### [Your goal]
Please find each line in the records below that contains the string "before" and copy it out.
━━━━━ The data ━━━━━
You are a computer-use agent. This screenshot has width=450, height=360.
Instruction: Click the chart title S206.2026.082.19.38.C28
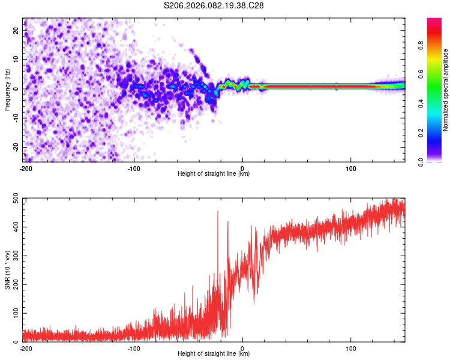point(214,5)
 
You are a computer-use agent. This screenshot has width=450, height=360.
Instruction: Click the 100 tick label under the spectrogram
point(351,168)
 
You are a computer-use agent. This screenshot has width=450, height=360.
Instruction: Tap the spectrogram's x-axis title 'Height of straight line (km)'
point(214,173)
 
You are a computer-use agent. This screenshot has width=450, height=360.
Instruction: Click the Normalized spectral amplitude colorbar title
point(445,90)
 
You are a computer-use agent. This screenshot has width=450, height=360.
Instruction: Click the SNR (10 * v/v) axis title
point(7,270)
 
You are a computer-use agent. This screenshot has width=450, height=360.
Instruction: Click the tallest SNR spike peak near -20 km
point(218,211)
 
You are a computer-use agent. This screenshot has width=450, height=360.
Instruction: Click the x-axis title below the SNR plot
point(214,353)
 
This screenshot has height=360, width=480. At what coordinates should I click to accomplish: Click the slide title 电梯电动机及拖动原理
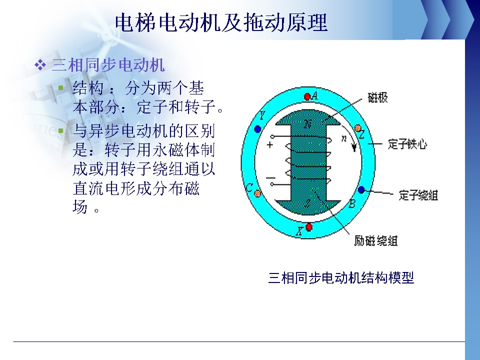221,22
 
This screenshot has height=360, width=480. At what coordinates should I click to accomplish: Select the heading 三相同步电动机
108,65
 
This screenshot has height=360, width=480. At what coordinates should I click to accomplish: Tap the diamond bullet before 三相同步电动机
40,65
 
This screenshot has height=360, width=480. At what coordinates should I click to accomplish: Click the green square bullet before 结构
61,88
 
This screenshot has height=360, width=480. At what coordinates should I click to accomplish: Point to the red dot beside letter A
308,96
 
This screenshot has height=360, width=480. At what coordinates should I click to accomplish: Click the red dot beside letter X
309,227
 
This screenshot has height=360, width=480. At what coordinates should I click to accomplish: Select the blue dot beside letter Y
258,129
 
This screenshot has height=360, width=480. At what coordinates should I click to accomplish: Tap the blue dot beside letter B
361,190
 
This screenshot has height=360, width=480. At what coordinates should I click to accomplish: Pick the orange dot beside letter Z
358,128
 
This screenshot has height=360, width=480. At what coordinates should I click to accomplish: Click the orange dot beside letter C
258,194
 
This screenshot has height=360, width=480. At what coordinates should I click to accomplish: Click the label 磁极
378,98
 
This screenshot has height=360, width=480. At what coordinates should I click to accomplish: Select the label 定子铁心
407,144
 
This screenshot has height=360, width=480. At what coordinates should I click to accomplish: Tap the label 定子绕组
418,195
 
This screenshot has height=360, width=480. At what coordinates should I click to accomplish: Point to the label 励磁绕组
376,240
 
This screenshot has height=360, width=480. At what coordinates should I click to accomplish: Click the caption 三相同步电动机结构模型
341,278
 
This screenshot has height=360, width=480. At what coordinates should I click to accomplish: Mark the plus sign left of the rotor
270,145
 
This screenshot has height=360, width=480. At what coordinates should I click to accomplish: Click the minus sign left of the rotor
270,178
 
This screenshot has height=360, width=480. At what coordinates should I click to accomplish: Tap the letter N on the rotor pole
308,124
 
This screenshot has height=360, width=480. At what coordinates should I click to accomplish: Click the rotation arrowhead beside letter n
354,148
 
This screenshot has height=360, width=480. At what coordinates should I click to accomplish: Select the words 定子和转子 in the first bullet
176,107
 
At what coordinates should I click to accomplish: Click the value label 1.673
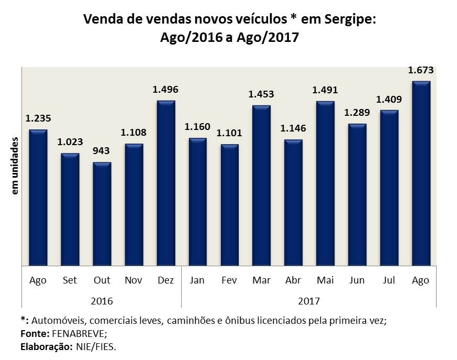pyautogui.click(x=421, y=70)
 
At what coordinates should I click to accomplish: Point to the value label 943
pyautogui.click(x=102, y=151)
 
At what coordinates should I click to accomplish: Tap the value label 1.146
pyautogui.click(x=293, y=128)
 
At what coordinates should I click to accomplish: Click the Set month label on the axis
pyautogui.click(x=70, y=280)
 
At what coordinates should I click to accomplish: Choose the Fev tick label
pyautogui.click(x=229, y=280)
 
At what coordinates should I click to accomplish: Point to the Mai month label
pyautogui.click(x=325, y=280)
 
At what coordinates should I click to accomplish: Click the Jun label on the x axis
pyautogui.click(x=357, y=280)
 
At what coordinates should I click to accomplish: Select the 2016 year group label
pyautogui.click(x=102, y=301)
━━━━━
### [Solved exercise]
This screenshot has height=360, width=480. At what coordinates should I click to accomplish: Tap the diamond bullet before 三相同步电动机
This screenshot has height=360, width=480. At what coordinates should I click to accomplish: Click the green square bullet before 结构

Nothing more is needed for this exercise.